→ Prompt 1:
Reproduce, word for word, the passage of the DDP troubleshooting thread between "The decision here" and "so if requested.", inclusive.
→ Prompt 2:
Write what follows the final sentence of the DDP troubleshooting thread.

→ Source extract:

I am able to use DP without issues but not DDP or DDP2. I set NCCL_DEBUG=INFO in my slurm batch script, but I don’t see any extra information. I saw in this issue that num_gpus*num_nodes in the trainer should be the same as --ntasks in SLURM. I have set my trainer as follows:

trainer = pl.Trainer(gpus=[0,1], num_nodes = 1, accelerator="ddp", max_epochs=args.epochs, callbacks=[early_stopping, checkpoint_callback], benchmark=True)

pytorch version: 1.9.0 PL version: 1.4.9 types of GPUs: RTX 2080ti, 8 GPUs per node

kritiyer on Oct 22, 2021

Hey, thanks for reporting it. I believe the conclusion of your observation is not correct:

removing os.environ… makes all created subprocesses go into _call_children_scripts() and then fail with assert local_rank == 0 causing the block, a solution would be reinstating the os check or adding:

The decision here depends solely on the cluster environment. If the cluster has spawned the processes, Lightning will not spawn them. If cluster has NOT spawned them, Lightning will do so if requested.

→ Data extract:
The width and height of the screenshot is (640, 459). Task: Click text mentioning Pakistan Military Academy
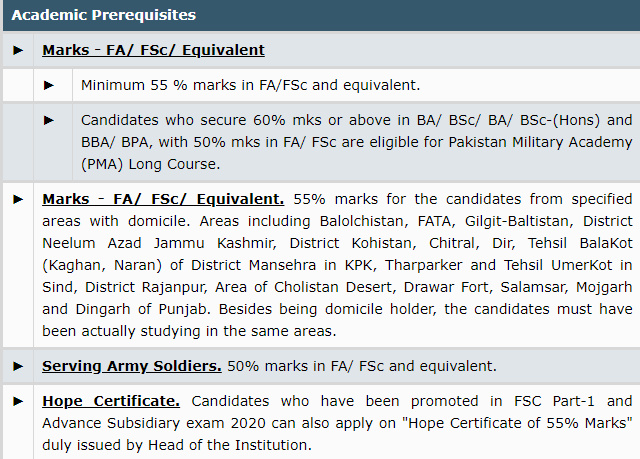540,142
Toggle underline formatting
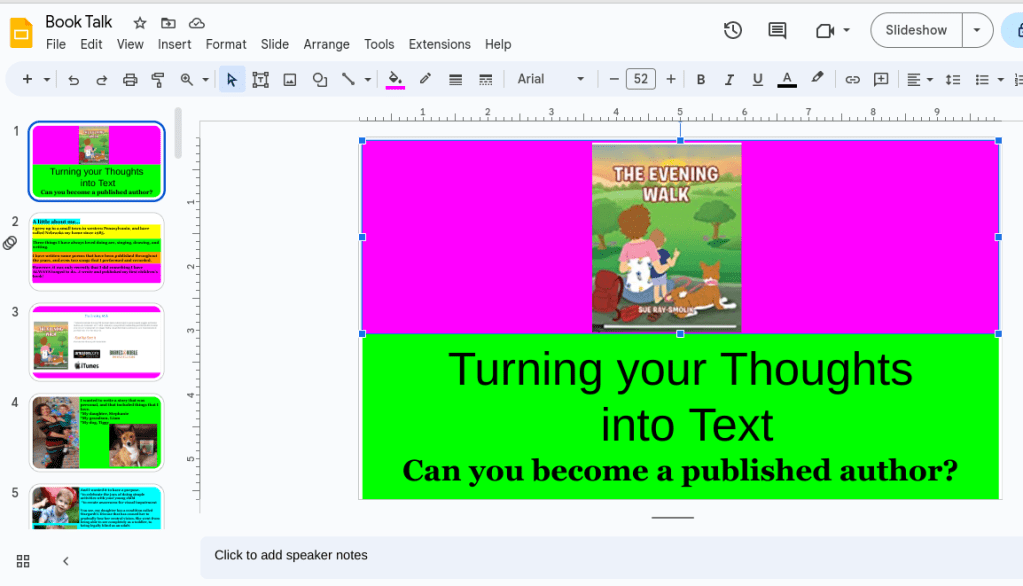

→ Exercise result 1:
The decision here depends solely on the cluster environment. If the cluster has spawned the processes, Lightning will not spawn them. If cluster has NOT spawned them, Lightning will do so if requested.

→ Exercise result 2:
In the latter case, local_rank=0 holds true since at this point the only process present must be the main one!

Let’s move this discussion to a separate issue and then we will request more information of how you are launching the ddp job. Thanks for your understanding.

awaelchli on Aug 19, 2021

@calebclayreagor that also happens to me from time to time. We have recently identified some problems where processes don’t shut down properly. The changes that this happens will be greatly reduced after #6864 is merged.

You can kill all stuck python processes with pkill -9 python

awaelchli on Apr 13, 2021

As a newbie, I did not know to check my GPU processes using nvidia-smi but it turns out my problem was simply ghost processes that needed to be killed (kill -9 <pid>) before initializing ddp again. Closed for me.

calebclayreagor on Apr 12, 2021

I had this same issue, and as per @pgmikhael, switching the torch backend to ‘gloo’ gets past the hang, but the execution is slower than single GPU using ‘nccl’

calebclayreagor on Mar 30, 2021

I’m having the same problem in the university’s slurm. I’m using PyTorch 1.6 (as mentioned above) but still gets stuck on initializing ddp: GLOBAL_RANK: 0, MEMBER: 1/2

SapirWeissbuch on Mar 8, 2021

@shimengfeng exact same config and exact same issue - any luck?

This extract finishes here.